INTRODUCTION: Perampanel (PER) is an antiseizure medication (ASM) with a unique mechanism of action. This study aimed to evaluate the clinical efficacy and safety of PER as the initial monotherapy in pediatric epilepsy and investigate the factors linked to its efficacy. METHODS: Between August 2021 and August 2023, we conducted a single-center, prospective observational study at Shenzhen Children's Hospital on children with epilepsy treated with PER monotherapy as the initial ASM. The primary outcome indicators were the seizure-free, response, and medication retention rates at 6 and 12 months. Additionally, adverse events (AEs) were also recorded.

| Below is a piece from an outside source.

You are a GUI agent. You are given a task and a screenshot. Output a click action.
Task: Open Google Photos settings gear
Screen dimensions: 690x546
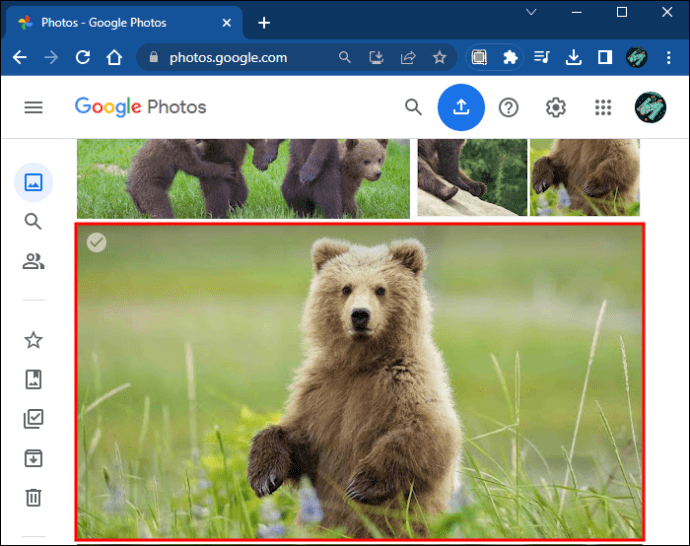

RESULTS: In this study, 137 patients with epilepsy were included. Among these patients, two patients were lost to follow-up (attrition rate, 1.5%), seven patients discontinued taking PER due to intolerable AEs (discontinuation rate, 5.1%), and finally, 128 patients were retained (63 males, 65 females; mean age, 7.91 ± 2.53 years). The median duration of epilepsy history prior to PER monotherapy was 0.18 years (interquartile range: 0.04-0.59 years), and the mean initial dosage of PER was 2.3 ± 1.2 mg/day. Among the 128 patients, 42 were diagnosed with self-limited epilepsy with centrotemporal spikes (SeLECTS). Thirty-three patients diagnosed with SeLECTS were seizure-free during the 12-month follow-up period after PER administration (seizure-free rate, 78.6%). The response rates of PER treatment at different time points were 92.9% (6 months) and 90.6% (12 months). Additionally, with PER treatment, the seizure-free rate varied over time, with 75.0% (96/128) and 64.1% (82/128) of patients achieving seizure freedom at the 6-month and 12-month follow-ups, respectively. At the follow-up visit, 34 patients experienced AEs. The average AEs rate was 24.8%. Common AEs were dizziness (20 patients), drowsiness (9 patients), and irritability (7 patients), most of which were mild and transient; patients gradually tolerated and were retained by slow titration or adjustment of the maintenance dose of PER. Sixty-four patients who received 4 mg/day of PER had the highest seizure-free rate (70.3%). DISCUSSION: In this single-arm observational study, PER monotherapy proved effective and safe for children with epilepsy. The seizure-free rate at 12 months stood at 64.1% (82/128), showing higher rates in the SeLECTS subgroup (78.6%, 33/42) compared to the non-SeLECTS subgroup (56.9%, 49/86).